El poeta y la revolución

El verdadero arte es revolucionario. Por eso, aquel poeta que vive en un sistema opresivo, si no es capaz de huir de él (aunque sea interiormente) o de enfrentarlo no podrá jamás escribir una obra duradera. Hay poetas que se ausentan en sí mismos para poder sobrevivir al implacable yugo, suben a una retirada colina o se esconden bajo una pila de paja para no ser alcanzados por la implacable mano dictadora. Otros, en cambio, se echan a luchar, movidos por no se sabe qué divina enjundia. Estos últimos siempre me han parecido más heroicos. En Latinomérica tenemos muchos casos ejemplares: Roque Dalton en El Salvador, Juan Gelman en Argentina, Mario Benedetti en Uruguay, Pedro Mir en República Dominicana, Nicolás Guillén en Cuba, Pablo Neruda en Chile, Ernesto Cardenal en Nicaragua, e incluso el gran César Vallejo en Perú. No es algo nuevo, dicho sea de paso.
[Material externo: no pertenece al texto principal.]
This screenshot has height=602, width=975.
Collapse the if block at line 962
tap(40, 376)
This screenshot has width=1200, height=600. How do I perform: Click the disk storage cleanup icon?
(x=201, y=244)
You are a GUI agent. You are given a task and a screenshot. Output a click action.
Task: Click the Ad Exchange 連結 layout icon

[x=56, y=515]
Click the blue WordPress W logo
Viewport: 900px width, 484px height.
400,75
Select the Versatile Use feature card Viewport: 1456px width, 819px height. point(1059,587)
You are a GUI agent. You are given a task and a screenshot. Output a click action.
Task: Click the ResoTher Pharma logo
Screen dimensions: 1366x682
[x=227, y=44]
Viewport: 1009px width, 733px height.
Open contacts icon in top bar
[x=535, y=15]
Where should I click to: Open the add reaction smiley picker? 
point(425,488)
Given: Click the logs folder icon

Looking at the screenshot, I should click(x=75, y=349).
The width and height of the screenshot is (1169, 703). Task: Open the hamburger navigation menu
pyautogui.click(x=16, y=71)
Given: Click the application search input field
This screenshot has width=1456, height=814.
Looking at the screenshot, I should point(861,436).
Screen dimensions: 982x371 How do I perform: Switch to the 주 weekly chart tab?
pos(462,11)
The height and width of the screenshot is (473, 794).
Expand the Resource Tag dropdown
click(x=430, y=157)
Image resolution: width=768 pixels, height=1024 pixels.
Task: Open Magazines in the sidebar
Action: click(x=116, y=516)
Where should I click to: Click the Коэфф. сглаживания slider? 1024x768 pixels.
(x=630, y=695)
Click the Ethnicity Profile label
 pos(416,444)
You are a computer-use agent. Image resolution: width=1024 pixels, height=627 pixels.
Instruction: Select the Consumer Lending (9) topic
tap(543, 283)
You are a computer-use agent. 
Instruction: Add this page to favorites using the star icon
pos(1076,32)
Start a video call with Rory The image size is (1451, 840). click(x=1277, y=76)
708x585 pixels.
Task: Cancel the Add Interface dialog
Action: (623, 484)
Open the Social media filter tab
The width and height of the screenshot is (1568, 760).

Hace poco leí el caso del poeta alemán Gottfried Kinkel, autor hoy prácticamente olvidado. Fue un poeta revolucionario que conoció el exilio, la cárcel y la segregación, todo por luchar contra el caudillaje del sistema alemán de mediados del siglo XIX. Pocos o nadie saben que fue, ni más ni menos, el creador del término “socialdemocracia”, que acuñó durante sus publicaciones en una revista política que él mismo dirigió, luego de la Revolución de 1848. Otros revolucionarios lo adoptarían después y lo harían popular entre los intelectuales de la época, olvidándose así del crédito a Kinkel, su verdadero creador. No es extraño, ni debería incordiar a nadie, que los poetas tomen parte en los frentes de los conflictos sociales, siendo ellos protagonistas de esas avanzadas. Muy atrás ha quedado la idea del poeta apartado del debate político y social, y de la lucha por tener una sociedad menos ingrata. Las revoluciones estéticas lo son mejor cuando vienen empujadas por la espalda por un batallón de gente.